STATED EXERCISE
From the material below, copy out the lines from the one containing "The width and height of the screenshot is (1179, 807)." to the one containing "coord(1109,26)", including both of those lines, with no changes.

GIVEN DATA
──────────
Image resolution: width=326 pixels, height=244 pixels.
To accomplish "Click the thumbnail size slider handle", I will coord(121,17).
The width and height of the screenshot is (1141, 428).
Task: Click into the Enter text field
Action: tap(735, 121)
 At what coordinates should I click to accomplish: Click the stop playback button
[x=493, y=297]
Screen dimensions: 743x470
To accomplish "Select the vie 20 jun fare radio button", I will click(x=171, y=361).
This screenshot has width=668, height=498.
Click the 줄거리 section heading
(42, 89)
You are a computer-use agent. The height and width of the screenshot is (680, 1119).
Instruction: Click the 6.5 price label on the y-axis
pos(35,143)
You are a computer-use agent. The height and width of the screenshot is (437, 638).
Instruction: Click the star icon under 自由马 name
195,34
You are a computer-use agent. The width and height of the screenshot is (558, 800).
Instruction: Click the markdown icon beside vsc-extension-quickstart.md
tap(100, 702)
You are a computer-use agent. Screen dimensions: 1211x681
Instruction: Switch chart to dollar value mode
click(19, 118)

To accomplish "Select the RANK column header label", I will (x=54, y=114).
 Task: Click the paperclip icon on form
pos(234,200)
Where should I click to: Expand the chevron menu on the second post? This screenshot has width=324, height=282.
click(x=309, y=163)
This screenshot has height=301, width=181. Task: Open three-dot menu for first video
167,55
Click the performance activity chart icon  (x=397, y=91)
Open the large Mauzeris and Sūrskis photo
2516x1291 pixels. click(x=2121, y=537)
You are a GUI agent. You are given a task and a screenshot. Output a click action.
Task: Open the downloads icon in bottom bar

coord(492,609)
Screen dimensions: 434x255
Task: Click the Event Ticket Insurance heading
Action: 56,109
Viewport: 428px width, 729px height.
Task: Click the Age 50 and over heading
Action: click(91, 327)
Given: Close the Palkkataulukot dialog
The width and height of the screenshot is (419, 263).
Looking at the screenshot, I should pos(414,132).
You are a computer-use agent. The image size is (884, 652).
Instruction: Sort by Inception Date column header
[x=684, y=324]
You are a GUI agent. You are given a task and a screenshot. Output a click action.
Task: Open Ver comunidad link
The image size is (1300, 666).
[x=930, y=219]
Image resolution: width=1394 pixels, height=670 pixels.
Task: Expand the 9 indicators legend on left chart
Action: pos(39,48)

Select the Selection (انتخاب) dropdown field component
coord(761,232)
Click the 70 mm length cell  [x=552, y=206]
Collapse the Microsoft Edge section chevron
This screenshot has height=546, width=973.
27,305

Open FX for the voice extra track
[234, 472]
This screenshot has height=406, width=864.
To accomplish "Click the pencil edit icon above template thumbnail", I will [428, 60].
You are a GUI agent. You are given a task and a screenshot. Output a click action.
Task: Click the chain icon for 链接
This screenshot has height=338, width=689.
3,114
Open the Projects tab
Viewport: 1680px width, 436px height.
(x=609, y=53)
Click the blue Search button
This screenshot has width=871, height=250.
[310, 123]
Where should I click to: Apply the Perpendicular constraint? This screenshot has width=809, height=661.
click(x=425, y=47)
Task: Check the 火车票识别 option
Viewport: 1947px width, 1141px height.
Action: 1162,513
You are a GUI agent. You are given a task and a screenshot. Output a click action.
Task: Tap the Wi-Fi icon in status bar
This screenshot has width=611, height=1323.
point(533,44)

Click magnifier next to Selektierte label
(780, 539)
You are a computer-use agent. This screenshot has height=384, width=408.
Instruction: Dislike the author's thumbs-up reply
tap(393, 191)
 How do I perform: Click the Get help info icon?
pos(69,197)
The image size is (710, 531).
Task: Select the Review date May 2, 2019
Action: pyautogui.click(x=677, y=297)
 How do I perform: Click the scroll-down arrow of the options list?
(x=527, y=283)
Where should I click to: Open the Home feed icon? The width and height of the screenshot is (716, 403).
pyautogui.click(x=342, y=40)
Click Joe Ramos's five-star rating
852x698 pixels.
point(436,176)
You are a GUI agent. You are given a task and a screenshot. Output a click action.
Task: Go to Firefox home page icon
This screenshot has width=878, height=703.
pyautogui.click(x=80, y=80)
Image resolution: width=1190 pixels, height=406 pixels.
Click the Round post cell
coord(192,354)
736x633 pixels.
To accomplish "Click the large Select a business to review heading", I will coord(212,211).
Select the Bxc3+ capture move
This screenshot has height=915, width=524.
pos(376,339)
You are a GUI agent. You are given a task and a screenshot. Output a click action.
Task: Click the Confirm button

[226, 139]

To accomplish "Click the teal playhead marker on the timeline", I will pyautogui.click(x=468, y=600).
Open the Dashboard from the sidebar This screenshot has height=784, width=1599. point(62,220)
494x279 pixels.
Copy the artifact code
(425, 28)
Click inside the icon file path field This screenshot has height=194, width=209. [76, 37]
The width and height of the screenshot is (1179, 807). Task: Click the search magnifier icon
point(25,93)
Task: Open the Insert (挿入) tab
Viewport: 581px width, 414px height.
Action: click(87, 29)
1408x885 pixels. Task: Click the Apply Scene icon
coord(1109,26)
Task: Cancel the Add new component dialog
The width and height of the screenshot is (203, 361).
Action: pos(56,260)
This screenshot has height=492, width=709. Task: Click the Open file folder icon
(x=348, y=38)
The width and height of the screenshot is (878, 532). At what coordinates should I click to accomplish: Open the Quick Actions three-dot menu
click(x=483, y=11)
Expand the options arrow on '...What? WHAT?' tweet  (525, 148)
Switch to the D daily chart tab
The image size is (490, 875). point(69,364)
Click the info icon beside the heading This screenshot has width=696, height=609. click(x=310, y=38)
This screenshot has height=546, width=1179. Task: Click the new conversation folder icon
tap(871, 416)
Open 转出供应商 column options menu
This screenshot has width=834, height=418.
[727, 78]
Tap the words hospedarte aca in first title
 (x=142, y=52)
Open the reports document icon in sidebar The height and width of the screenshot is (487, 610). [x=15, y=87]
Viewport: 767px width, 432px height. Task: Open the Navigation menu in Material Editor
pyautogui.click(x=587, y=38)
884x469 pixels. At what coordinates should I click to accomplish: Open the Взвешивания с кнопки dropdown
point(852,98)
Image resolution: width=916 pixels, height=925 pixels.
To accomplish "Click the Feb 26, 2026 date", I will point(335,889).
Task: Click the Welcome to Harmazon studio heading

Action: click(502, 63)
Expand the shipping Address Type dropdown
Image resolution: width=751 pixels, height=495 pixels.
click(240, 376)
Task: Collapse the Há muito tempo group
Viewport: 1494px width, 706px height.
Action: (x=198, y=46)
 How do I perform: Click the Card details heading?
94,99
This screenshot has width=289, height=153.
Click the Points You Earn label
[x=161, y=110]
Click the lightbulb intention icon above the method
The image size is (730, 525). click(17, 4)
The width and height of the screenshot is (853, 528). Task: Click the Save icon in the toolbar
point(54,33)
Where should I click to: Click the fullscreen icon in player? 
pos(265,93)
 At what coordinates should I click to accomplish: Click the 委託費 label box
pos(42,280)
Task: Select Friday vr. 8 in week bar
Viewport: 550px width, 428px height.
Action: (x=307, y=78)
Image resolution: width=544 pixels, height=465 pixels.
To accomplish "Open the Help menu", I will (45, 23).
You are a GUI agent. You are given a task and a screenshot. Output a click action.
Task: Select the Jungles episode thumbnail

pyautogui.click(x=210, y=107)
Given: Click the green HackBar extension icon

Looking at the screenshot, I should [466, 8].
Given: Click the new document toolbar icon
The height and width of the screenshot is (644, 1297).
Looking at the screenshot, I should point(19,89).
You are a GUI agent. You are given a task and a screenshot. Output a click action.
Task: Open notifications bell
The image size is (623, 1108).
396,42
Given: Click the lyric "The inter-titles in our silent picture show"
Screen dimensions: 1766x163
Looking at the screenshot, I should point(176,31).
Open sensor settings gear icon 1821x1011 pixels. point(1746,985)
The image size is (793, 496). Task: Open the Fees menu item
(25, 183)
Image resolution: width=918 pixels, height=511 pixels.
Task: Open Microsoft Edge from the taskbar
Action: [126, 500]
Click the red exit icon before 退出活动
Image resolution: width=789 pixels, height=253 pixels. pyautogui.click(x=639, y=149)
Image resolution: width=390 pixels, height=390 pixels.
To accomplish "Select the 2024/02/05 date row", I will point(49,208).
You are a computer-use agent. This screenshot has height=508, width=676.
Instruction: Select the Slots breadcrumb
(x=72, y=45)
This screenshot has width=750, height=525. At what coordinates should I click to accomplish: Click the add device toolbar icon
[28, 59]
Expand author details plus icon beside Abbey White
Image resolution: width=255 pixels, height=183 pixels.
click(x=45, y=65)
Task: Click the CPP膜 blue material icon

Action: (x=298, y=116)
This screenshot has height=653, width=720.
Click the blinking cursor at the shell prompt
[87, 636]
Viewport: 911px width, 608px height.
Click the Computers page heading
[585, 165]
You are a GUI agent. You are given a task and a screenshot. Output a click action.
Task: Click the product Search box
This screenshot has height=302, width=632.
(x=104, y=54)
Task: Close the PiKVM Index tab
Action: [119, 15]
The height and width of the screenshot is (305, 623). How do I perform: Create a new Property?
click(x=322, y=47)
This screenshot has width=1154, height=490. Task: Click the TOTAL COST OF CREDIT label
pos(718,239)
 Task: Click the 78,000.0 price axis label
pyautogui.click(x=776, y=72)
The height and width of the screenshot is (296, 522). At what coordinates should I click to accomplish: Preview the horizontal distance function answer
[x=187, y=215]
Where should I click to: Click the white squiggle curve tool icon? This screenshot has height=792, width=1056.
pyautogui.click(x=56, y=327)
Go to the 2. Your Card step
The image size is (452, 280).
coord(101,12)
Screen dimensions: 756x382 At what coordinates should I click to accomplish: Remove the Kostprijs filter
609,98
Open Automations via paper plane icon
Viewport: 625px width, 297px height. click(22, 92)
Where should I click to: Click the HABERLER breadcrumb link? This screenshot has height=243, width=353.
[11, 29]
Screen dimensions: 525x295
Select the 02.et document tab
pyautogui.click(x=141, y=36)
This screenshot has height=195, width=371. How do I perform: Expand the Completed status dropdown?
──────────
EXERCISE RESPONSE
The width and height of the screenshot is (1179, 807). Task: Click the search magnifier icon
point(25,93)
Task: Open the Insert (挿入) tab
Viewport: 581px width, 414px height.
Action: click(87, 29)
1408x885 pixels. Task: Click the Apply Scene icon
coord(1109,26)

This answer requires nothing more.